Again, I was referring to “coding help” specifically, but I guess that this will still apply. The project and the person will probably largely dictate the benefit. What I see is that it has a tendency to “fool me” into listening to it because it sounds like it knows what it’s talking about. By the time I realize that it really has no clue, I’ve already wasted a lot of time, but usually also learned something. When the dust settles, it’s hard to estimate how much time the process would have taken if I ignored it from the start. I suspect that I’ve sometimes spent significantly more time than I would have if I just ignored it from the start, but I’ll never “know” this for sure, since once you know, you can’t really try to figure it out another way to compare.

They can be good at explaining/teaching if what they think they know is factual. But, it turns out that it often isn’t, and if they “teach you” things that are in fact wrong, they don’t do you any favors. I’m also pretty sure that a lot of people don’t have the necessary dicipline to double-check their claims, and sometimes it can even be hard to do (not all information is that easily accessible).

It’s mostly complex because I need to dual stack ipv4 and ipv6 for matter support but I also want network based parental controls and ad/malware blocking and dual horizon DNS so I can use proper URLs with a trusted certificate from LetsEncrypt with my self hosted services without any traffic leaving my lan.

None of that is really all that hard but I’m not a network engineer so I didn’t know everything I needed to know to make it work properly. I could have learned it the way I usually do by reading tutorials and YouTube videos and docs. But I was much more effective and efficient with the aide of Gemini. It was particularly helpful to get summaries of YouTube videos. I hate watching tutorials on YT.

But now I have DHCP working properly (I’m probably going to abandon statically assigned IPs at some point it works so well). I have parental and malware blocking on all devices on my network. Parent devices have exemptions to some of the blocking rules and IOT devices have stricter controls. No IPv6 traffic leaves my LAN but I can still support Matter. And all services are available with a normal https address (no port numbers needed) with a cert issued by a trusted CA. So family can, for example use https://openHAB.mydomaon.com and it works without warning.

When working with LLMs and such, this is where promt engineering comes in. Adding a little bit like “do not guess at solutions and only offer suggestions you can find in a reference document. Please provide the link to the reference document.” can dramatically change the results you get. And it gets weird as some models work better with short and to the point prompts and go haywire if you are polite, others need to be threatened. Others work well with politeness. it’s a strage new world.

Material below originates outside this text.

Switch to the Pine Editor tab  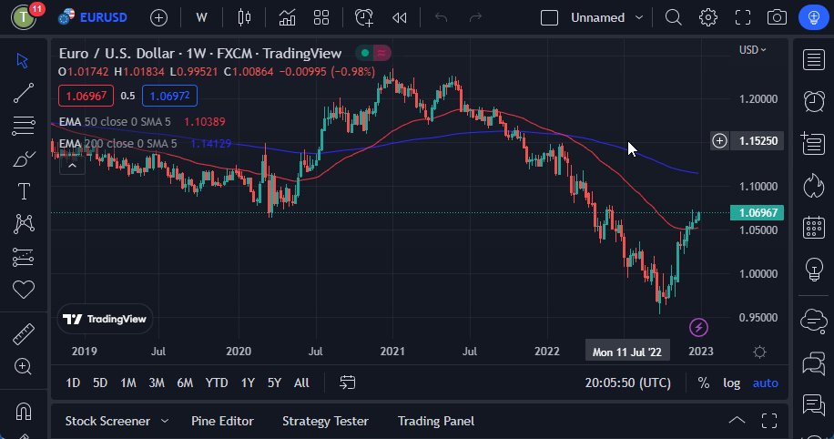pos(222,421)
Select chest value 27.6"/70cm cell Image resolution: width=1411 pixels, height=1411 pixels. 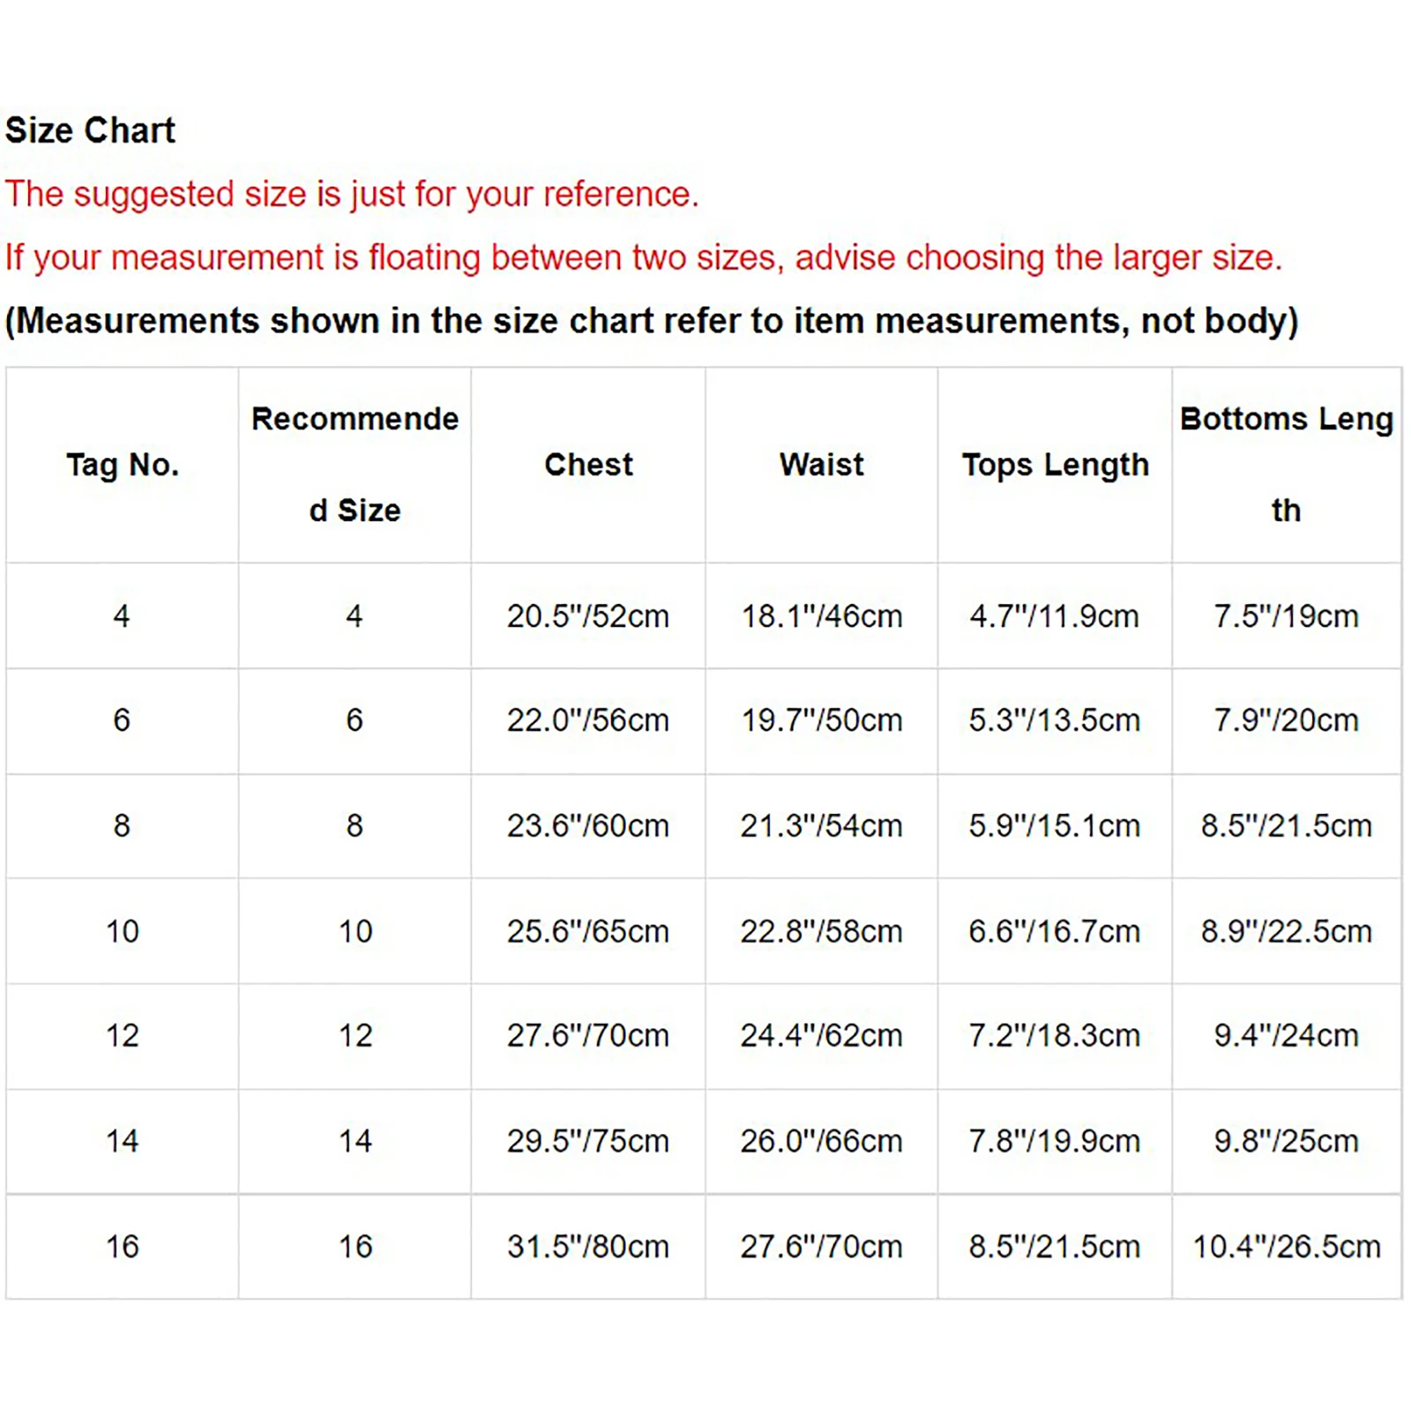588,1035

Gemini at least provides links to the source material it uses so you can judge if what it’s teaching is correct. But it’s also been specially optimized for this use case so when it is is teaching mode it will error on the side of being correct with references over hallucinating.

It’s notebook feature is also really good. With this you load up the source materials you want to base the responses on and the AI will only use those instead of reaching out to a web search or making stuff up.

A lot of people don’t pay attention when driving a car or in choosing what news media to consume. You can take a horse to water but you can’t make them drink.

But my point over all is most of these generic models are pretty awful out of the box. They are too obsequious and too willing to let you go down the XY Problem path. And they do guess at a lot. Often they are reasonable guesses but they are guesses all the same.

But there are ways to get these to work the way you want them to with a little effort. Most people won’t put in the effort, but that’s on them and not necessarily the tool’s fault. Any tool poorly used will produce poor results.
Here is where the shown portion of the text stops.